* Excerpt:
▽

Virus shatters retail holiday hopes, could lead to more bankruptcies
A spike in coronavirus infections through the U.S. holiday shopping season could trigger more bankruptcies from retailers, even after the biggest surge in Chapter 11 filings on record this year.
Retail businesses, already squeezed by changing consumer habits and the rise of online behemoths like Amazon and Walmart.com, are required to follow state and federal regulations to curb the spread of the virus during what’s normally the busiest buying period of the year. After the traditional Black Friday and Christmas shopping sprees, some may opt to file for bankruptcy if they don’t bring in enough cash to survive.
“Retailers that have not developed strong access to online commerce may suffer significantly as we close out 2020,” said Jay Indyke, chair of law firm Cooley LLP’s bankruptcy and restructuring group. “For those businesses, bankruptcy may be a viable forum in which to seek various forms of rent relief and to negotiate with key stakeholders,” Indyke said.
Retailers have to adjust to serve shoppers during this unprecedented time, with Covid-19 cases on the rise and regulations limiting the number of in-store customers.

△

Source data:
▽

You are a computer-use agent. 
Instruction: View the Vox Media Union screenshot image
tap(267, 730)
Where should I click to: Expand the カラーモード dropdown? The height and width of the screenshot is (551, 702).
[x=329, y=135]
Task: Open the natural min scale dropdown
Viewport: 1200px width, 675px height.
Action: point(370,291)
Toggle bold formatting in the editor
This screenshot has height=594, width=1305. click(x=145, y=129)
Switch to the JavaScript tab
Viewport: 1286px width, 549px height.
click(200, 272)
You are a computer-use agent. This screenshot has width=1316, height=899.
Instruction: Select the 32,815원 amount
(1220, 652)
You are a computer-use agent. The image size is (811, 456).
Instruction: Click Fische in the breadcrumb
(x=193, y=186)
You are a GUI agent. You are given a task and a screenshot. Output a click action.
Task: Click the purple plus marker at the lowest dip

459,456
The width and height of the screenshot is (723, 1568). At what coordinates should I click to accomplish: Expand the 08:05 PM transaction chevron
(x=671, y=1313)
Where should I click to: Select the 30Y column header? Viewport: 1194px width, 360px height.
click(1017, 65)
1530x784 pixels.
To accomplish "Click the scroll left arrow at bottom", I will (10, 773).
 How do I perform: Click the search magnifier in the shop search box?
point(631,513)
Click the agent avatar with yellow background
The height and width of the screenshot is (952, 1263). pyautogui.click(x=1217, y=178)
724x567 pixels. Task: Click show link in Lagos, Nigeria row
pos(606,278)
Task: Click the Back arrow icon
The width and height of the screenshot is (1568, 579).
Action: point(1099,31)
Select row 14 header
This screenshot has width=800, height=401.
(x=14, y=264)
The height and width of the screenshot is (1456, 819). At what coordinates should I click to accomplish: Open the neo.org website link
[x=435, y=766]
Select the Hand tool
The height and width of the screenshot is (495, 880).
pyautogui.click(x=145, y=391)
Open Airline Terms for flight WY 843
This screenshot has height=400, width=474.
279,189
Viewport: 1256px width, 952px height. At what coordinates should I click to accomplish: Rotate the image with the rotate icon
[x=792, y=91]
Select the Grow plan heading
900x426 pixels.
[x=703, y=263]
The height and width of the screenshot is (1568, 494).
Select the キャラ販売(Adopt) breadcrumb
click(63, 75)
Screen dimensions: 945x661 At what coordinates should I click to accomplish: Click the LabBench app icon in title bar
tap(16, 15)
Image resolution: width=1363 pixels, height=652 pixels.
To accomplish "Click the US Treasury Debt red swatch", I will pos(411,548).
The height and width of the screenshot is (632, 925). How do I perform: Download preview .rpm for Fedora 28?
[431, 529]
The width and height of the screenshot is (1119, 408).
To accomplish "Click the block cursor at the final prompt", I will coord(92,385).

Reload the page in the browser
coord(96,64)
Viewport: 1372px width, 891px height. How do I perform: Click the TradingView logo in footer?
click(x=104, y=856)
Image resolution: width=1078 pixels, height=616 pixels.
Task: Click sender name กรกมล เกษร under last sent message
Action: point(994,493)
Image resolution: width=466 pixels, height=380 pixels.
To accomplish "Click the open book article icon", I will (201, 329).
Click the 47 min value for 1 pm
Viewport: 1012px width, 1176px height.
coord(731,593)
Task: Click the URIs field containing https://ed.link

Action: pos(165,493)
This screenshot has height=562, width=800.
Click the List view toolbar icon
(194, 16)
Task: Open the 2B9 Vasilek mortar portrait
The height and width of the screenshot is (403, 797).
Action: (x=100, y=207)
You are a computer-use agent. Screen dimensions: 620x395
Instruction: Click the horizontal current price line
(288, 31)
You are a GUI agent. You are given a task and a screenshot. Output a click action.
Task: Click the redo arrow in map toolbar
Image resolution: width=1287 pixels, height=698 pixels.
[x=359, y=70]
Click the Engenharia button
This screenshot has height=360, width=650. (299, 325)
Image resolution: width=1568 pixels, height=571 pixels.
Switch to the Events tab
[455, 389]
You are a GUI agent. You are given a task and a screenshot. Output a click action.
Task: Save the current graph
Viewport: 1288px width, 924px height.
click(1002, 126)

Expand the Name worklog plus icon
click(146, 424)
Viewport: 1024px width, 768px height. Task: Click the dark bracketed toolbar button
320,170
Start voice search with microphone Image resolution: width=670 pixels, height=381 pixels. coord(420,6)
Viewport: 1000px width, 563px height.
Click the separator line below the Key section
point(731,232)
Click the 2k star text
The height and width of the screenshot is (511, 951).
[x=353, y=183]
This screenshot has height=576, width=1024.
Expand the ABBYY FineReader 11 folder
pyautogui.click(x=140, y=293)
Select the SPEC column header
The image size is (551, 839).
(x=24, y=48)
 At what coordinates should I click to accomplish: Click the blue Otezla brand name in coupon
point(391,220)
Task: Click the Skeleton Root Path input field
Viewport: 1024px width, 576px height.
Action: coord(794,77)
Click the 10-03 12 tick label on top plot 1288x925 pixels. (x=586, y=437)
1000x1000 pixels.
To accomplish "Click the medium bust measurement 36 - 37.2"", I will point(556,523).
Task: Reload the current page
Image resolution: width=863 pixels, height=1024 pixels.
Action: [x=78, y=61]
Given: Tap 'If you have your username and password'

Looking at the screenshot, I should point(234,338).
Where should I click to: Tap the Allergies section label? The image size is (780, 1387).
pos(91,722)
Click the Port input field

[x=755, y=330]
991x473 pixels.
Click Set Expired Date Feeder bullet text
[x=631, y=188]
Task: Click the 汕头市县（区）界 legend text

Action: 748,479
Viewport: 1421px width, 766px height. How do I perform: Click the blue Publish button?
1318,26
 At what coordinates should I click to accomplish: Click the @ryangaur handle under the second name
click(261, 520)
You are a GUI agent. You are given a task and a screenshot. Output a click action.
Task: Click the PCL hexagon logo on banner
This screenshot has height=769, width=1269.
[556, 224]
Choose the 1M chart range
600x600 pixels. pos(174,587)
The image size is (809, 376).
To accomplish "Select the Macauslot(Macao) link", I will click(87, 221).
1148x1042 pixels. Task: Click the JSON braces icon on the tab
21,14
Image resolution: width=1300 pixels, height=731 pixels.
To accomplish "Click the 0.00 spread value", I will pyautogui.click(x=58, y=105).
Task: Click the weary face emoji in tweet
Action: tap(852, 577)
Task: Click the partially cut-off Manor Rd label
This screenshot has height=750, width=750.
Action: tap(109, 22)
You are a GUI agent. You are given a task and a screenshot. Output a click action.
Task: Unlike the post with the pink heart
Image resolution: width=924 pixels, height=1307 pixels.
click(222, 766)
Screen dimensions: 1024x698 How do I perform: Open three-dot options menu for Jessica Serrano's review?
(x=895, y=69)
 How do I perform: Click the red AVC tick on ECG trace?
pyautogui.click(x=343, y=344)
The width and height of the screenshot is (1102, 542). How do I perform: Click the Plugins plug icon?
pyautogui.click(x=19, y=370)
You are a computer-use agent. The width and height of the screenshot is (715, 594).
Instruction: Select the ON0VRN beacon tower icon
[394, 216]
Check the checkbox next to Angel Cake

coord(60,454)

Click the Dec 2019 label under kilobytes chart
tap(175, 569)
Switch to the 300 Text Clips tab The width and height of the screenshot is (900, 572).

△

* Task to complete:
Which businesses does the article on holiday retail and bankruptcies mention by name? These lines come from a different source than the article.

* Task solution:
Amazon, Walmart.com, Cooley LLP